Showing posts with label past. Show all posts
Showing posts with label past. Show all posts
Thursday, March 20, 2014
Day 16: My 5 greatest accomplishments
Saturday, March 8, 2014
Day 04: Five things I would tell my 16-year old self
- Don't think about things in terms of "good enough" or "inadequacy". Everything is a lesson to be learned (or at least a memory to be made and look back on), and these are the lessons you must learn in your life; these are the days that must happen to you. You are simply not 'right' for something (or someone), but don't think that that means you are insufficient. Keep moving, because you are getting closer to what (and whom) you are meant for. Life and life choices can just be processes of elimination sometimes.
- Save yourself for someone who deserves to know you that intimately. Don't judge other girls who do otherwise. It's their body and their choice, just as it is your body and your choice. Sex will be much more enjoyable and meaningful this way for you, though, and it will cement the distinction between whomsoever you choose to be with and the others that aren't right for you. If anybody incessantly tries to put you down for it or even change your mind, tell them to go fuck themselves. Don't give yourself away to make a boy stay or because you are afraid he won't like you otherwise. You can do better than that. 'No' means 'no,' by the way. Don't ever let someone make you feel guilty just because you know what you want (or don't want) for yourself.
- Look into majoring in marine biology or astronomy, not economics and/or business. BUT do retain a music minor; you'll make some of your best friends this way.

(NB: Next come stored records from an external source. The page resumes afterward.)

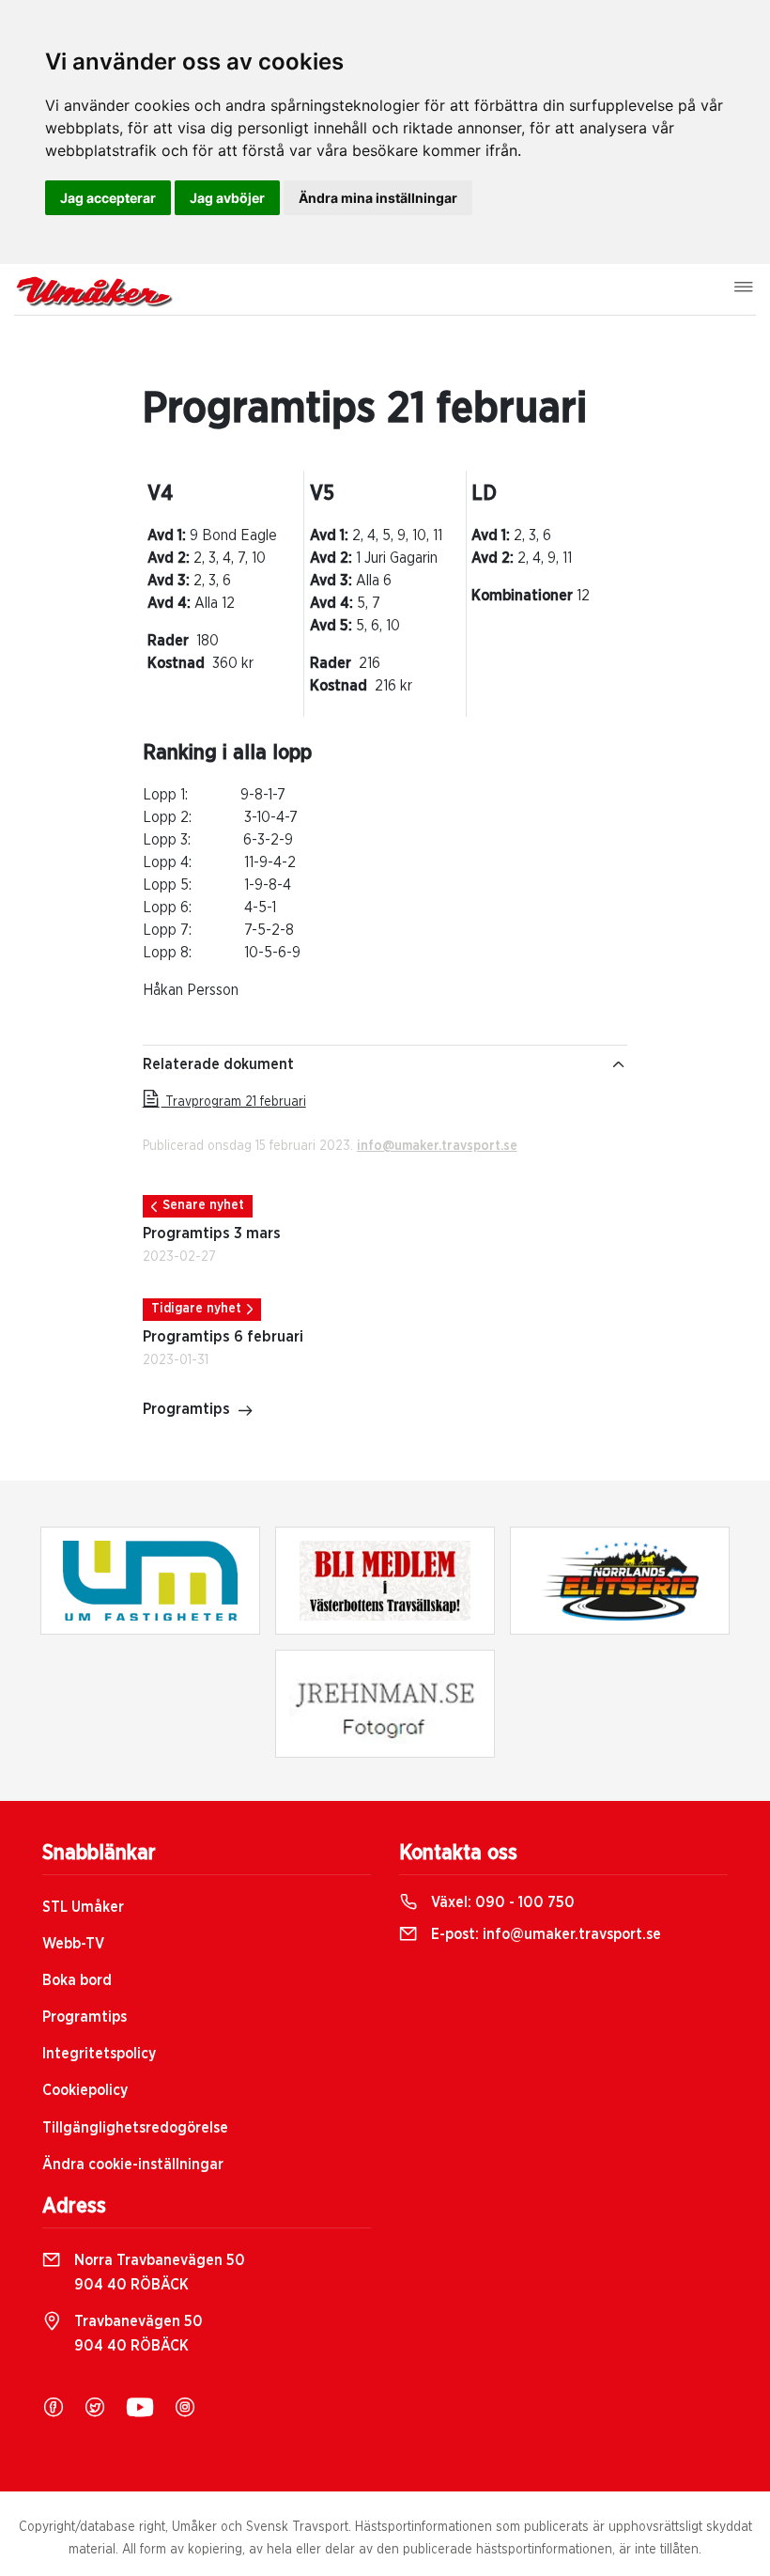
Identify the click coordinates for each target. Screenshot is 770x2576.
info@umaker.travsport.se (437, 1146)
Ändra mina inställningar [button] (378, 198)
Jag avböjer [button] (227, 198)
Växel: (501, 1902)
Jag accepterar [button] (108, 198)
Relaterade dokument (218, 1064)
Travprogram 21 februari (234, 1102)
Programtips (186, 1409)
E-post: (544, 1934)
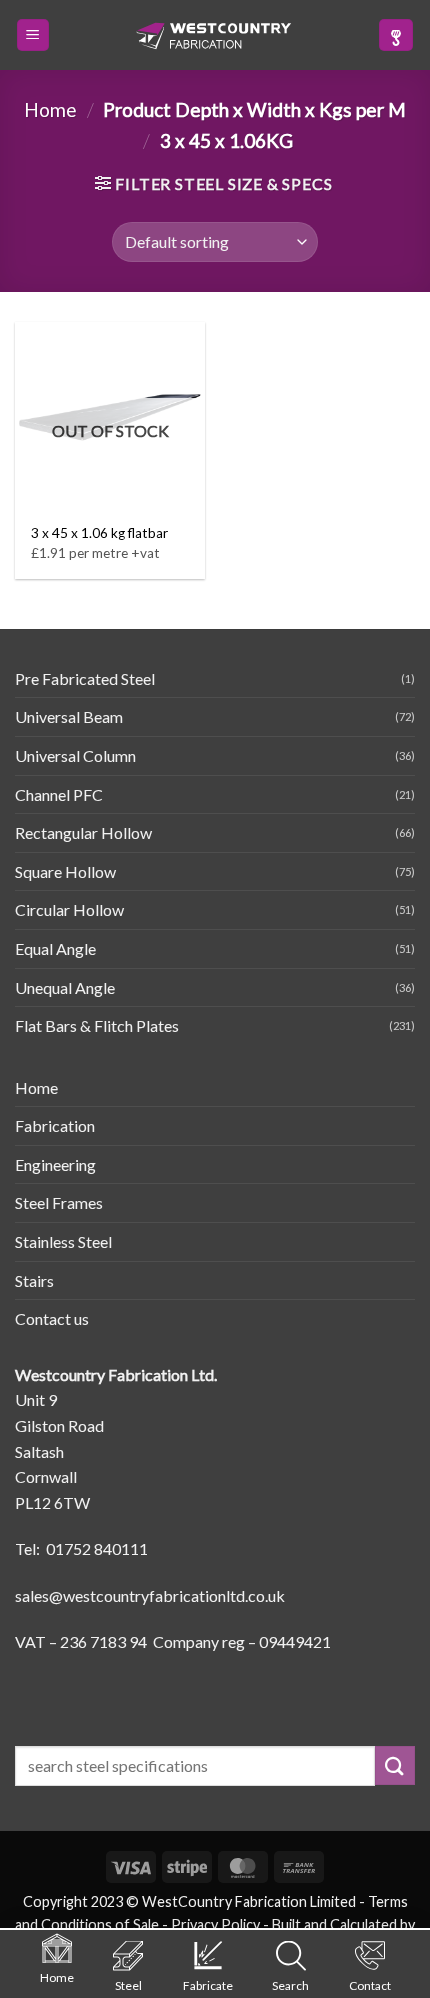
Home (50, 109)
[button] (33, 35)
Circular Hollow (69, 909)
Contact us (52, 1318)
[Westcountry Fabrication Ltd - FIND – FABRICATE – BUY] (214, 36)
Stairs (34, 1280)
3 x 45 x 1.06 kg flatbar (99, 533)
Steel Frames (59, 1202)
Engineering (55, 1164)
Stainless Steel (63, 1241)
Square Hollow (65, 871)
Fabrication (55, 1125)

- You will appreciate your mother much more and actually miss her upon moving out of her house. Cherish your time with her, even when she's temperamental. Especially when she's temperamental. Remember that her behavior finds root in her care for you. If she didn't yell at you, discipline you, and make you feel like shit about your bad choices, it would mean she doesn't genuinely care about you; be thankful, then, that she does, because you will know many people who have indifferent or even deceased parents. Furthermore, she is allowed to be selfish and self-centered and ignorant and oblivious. She's not just your mother. She's human, just like you and everybody else that makes mistakes.

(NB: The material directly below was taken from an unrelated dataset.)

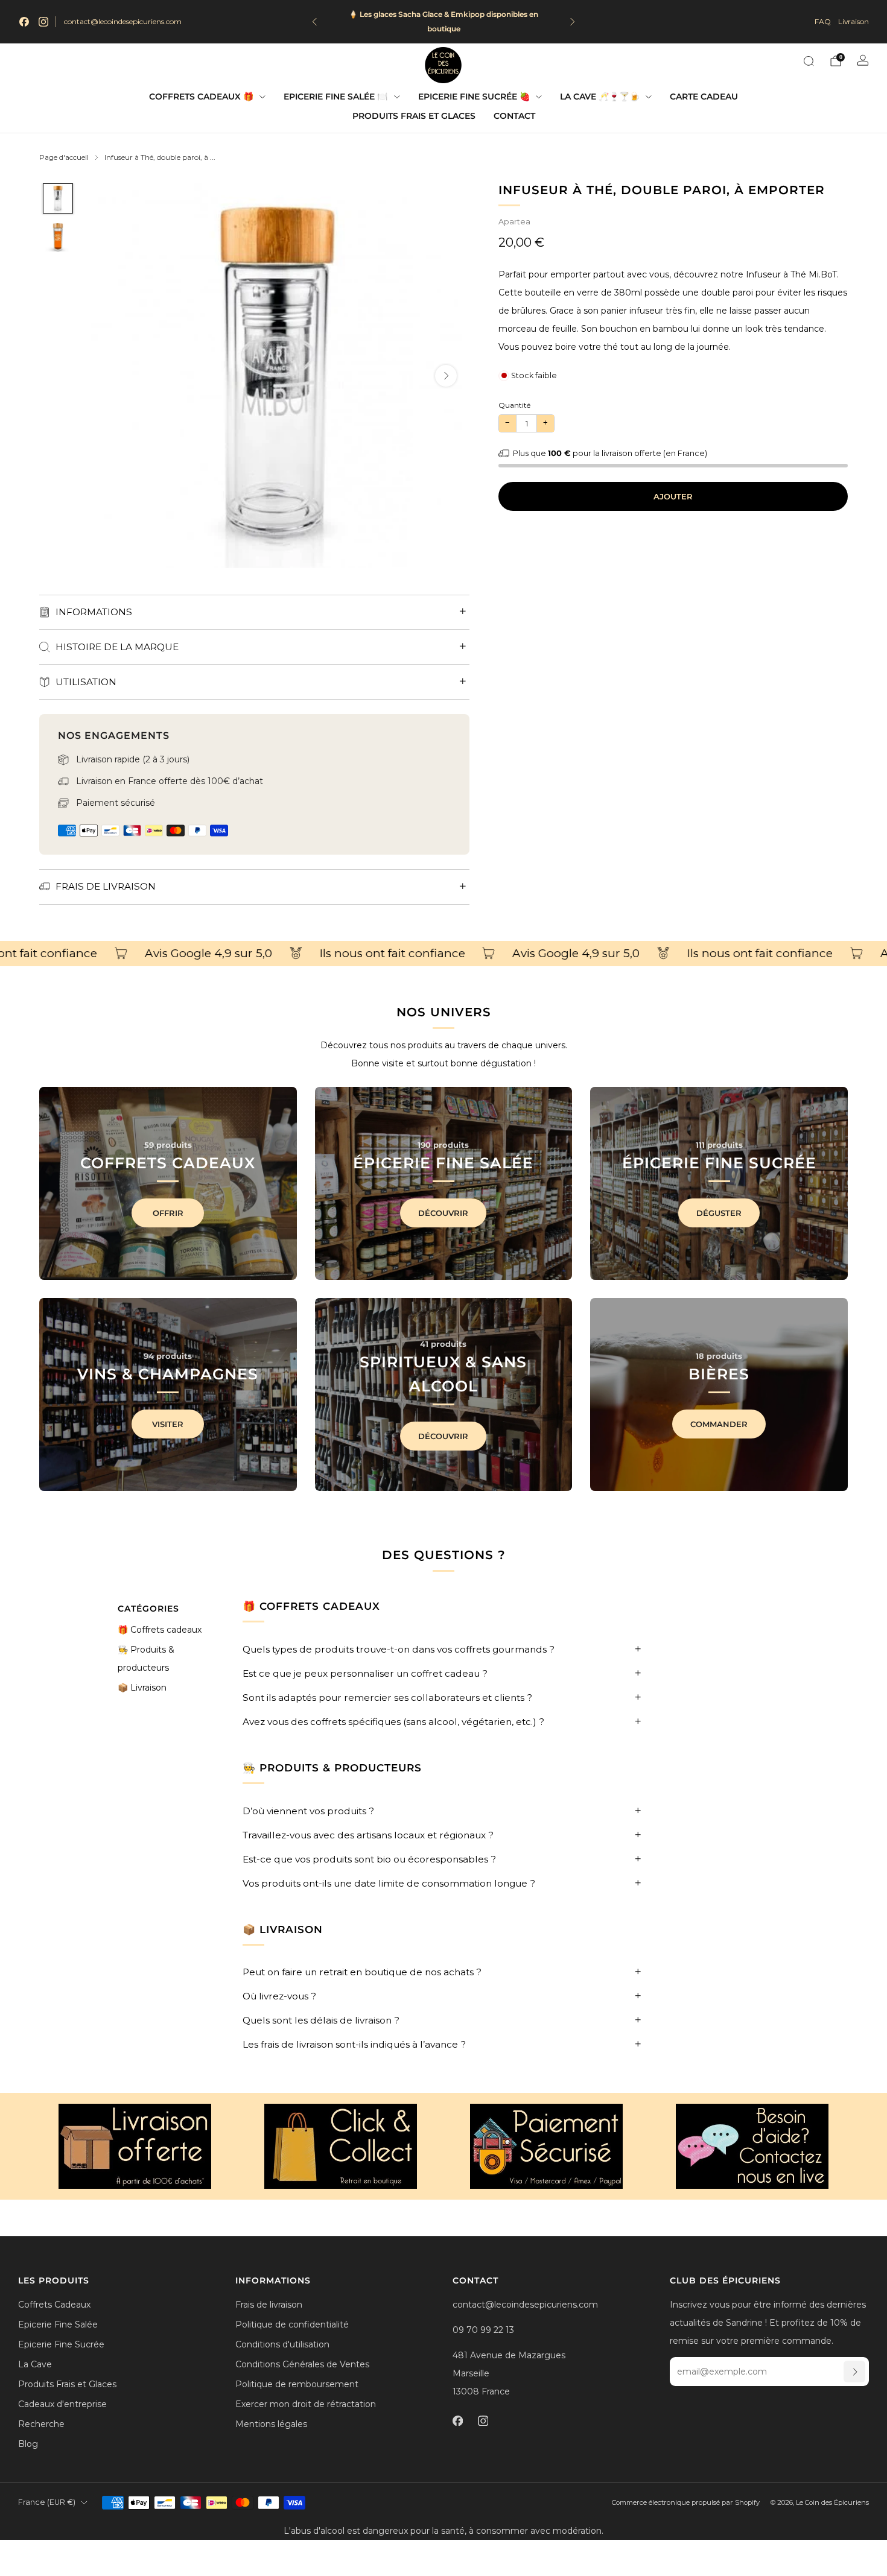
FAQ (823, 21)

- There will be times when you are completely alone... suffocatingly, asphyxiatingly, excruciatingly, hopelessly, helplessly alone. People can't always be there for you, despite how many friends you have. They have their own issues to deal with, and you can also be overbearing sometimes. Don't take it personally, though. Remember that people can have moments of selfishness and inconsiderateness that has more to do with them than with you. But other people simply will abandon you, flake out on you, turn on you, refuse to help you, or otherwise make you realize that you've had the wrong people in your life. These people had to be removed from your life to make room for better people--the ones that understand you and can listen to your stories over and over again, the ones that will support you even if they don't agree with your choices, the ones that are here to stay rather than just be a temporary band-aid on some niche in your life. Some people leave because they can't bother to stay in touch; don't take it personally.